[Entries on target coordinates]

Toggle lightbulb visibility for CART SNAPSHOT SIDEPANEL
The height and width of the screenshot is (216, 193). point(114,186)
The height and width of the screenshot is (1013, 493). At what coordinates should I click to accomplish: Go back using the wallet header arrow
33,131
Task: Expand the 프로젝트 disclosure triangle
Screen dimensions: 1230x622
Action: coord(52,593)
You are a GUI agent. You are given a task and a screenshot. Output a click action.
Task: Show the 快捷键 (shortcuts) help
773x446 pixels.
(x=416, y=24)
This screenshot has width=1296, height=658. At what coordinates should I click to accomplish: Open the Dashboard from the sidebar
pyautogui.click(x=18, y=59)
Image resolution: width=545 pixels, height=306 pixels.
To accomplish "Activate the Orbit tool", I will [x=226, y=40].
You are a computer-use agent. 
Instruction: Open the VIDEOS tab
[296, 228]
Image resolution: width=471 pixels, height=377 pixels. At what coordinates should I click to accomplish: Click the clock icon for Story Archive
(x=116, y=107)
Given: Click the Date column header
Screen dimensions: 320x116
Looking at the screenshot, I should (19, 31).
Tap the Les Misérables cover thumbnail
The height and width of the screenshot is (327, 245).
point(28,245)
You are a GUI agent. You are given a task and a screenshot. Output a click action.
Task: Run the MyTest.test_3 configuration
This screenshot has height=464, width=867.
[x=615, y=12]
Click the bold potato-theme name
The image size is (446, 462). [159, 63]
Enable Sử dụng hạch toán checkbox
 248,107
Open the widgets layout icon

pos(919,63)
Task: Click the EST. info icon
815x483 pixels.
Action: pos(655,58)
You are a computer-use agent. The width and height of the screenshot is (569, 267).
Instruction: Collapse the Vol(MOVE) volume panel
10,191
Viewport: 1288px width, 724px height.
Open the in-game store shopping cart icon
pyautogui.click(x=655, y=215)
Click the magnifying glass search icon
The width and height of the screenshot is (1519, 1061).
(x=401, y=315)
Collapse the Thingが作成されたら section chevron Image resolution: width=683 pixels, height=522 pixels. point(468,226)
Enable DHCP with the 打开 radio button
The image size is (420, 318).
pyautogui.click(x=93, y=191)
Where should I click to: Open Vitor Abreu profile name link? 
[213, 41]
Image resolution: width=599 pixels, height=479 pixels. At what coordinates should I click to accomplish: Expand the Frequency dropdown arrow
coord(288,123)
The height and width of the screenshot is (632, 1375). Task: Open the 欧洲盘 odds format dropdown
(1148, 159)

• **Task brief**
Please repeat all of the records above word for word, from the first line to the last.

• **The completed task**
Toggle lightbulb visibility for CART SNAPSHOT SIDEPANEL
The height and width of the screenshot is (216, 193). point(114,186)
The height and width of the screenshot is (1013, 493). At what coordinates should I click to accomplish: Go back using the wallet header arrow
33,131
Task: Expand the 프로젝트 disclosure triangle
Screen dimensions: 1230x622
Action: coord(52,593)
You are a GUI agent. You are given a task and a screenshot. Output a click action.
Task: Show the 快捷键 (shortcuts) help
773x446 pixels.
(x=416, y=24)
This screenshot has width=1296, height=658. At what coordinates should I click to accomplish: Open the Dashboard from the sidebar
pyautogui.click(x=18, y=59)
Image resolution: width=545 pixels, height=306 pixels.
To accomplish "Activate the Orbit tool", I will [x=226, y=40].
You are a computer-use agent. 
Instruction: Open the VIDEOS tab
[296, 228]
Image resolution: width=471 pixels, height=377 pixels. At what coordinates should I click to accomplish: Click the clock icon for Story Archive
(x=116, y=107)
Given: Click the Date column header
Screen dimensions: 320x116
Looking at the screenshot, I should (19, 31).
Tap the Les Misérables cover thumbnail
The height and width of the screenshot is (327, 245).
point(28,245)
You are a GUI agent. You are given a task and a screenshot. Output a click action.
Task: Run the MyTest.test_3 configuration
This screenshot has height=464, width=867.
[x=615, y=12]
Click the bold potato-theme name
The image size is (446, 462). [159, 63]
Enable Sử dụng hạch toán checkbox
 248,107
Open the widgets layout icon

pos(919,63)
Task: Click the EST. info icon
815x483 pixels.
Action: pos(655,58)
You are a computer-use agent. The width and height of the screenshot is (569, 267).
Instruction: Collapse the Vol(MOVE) volume panel
10,191
Viewport: 1288px width, 724px height.
Open the in-game store shopping cart icon
pyautogui.click(x=655, y=215)
Click the magnifying glass search icon
The width and height of the screenshot is (1519, 1061).
(x=401, y=315)
Collapse the Thingが作成されたら section chevron Image resolution: width=683 pixels, height=522 pixels. point(468,226)
Enable DHCP with the 打开 radio button
The image size is (420, 318).
pyautogui.click(x=93, y=191)
Where should I click to: Open Vitor Abreu profile name link? 
[213, 41]
Image resolution: width=599 pixels, height=479 pixels. At what coordinates should I click to accomplish: Expand the Frequency dropdown arrow
coord(288,123)
The height and width of the screenshot is (632, 1375). Task: Open the 欧洲盘 odds format dropdown
(1148, 159)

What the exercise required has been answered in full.